What the task requires
Take the lines of the data below from the very first through the line containing "Image resolution: width=1568" and output them exactly, pictures excluded.

---------- Entries shown ----------

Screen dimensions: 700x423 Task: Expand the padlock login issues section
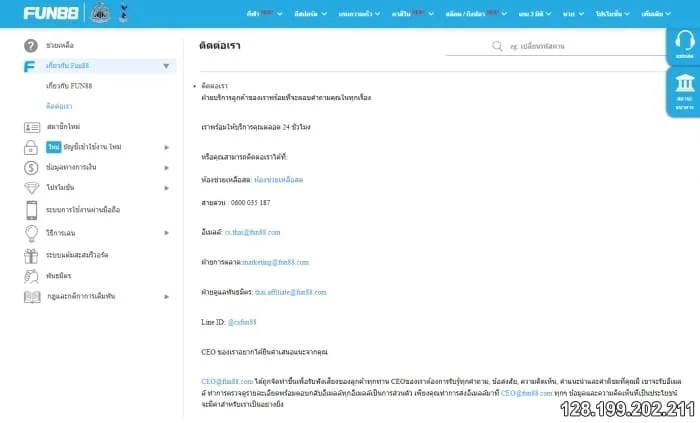click(x=166, y=147)
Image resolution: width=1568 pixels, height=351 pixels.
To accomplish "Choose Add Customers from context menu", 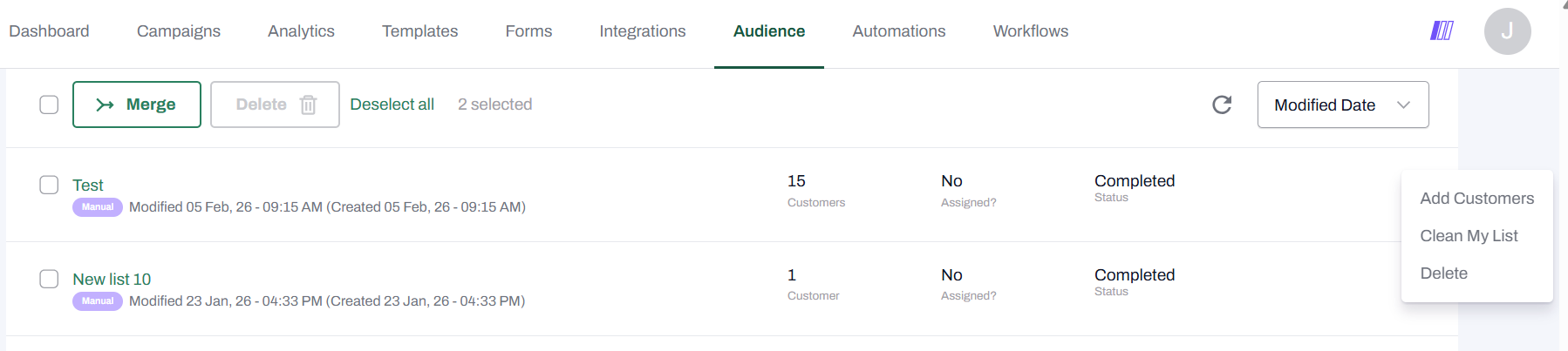I will coord(1476,199).
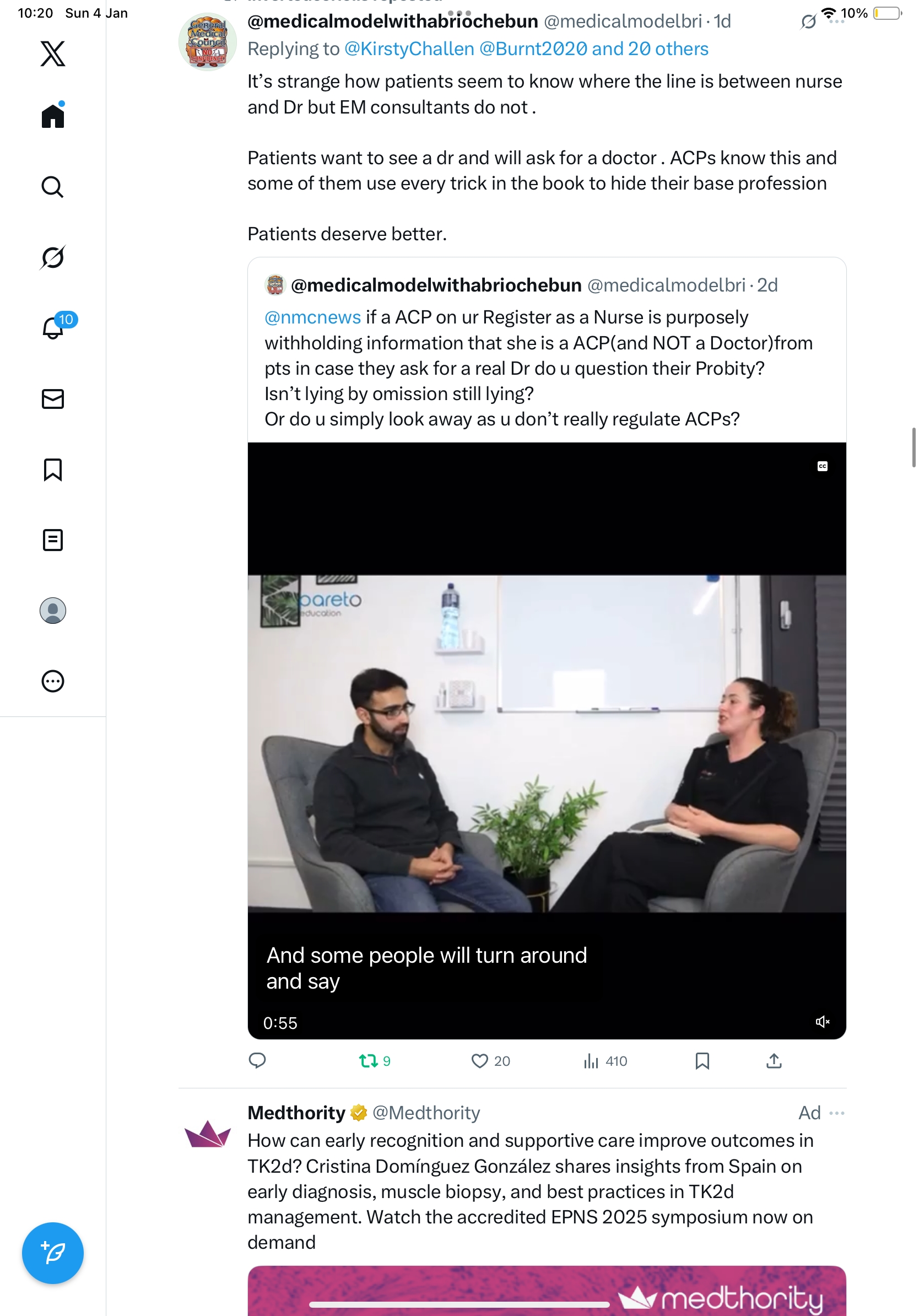The width and height of the screenshot is (919, 1316).
Task: Click the @KirstyChallen mention link
Action: (x=409, y=49)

----------

Answer box
Screen dimensions: 700x423 Task: Expand the padlock login issues section
click(x=166, y=147)
Image resolution: width=1568 pixels, height=351 pixels.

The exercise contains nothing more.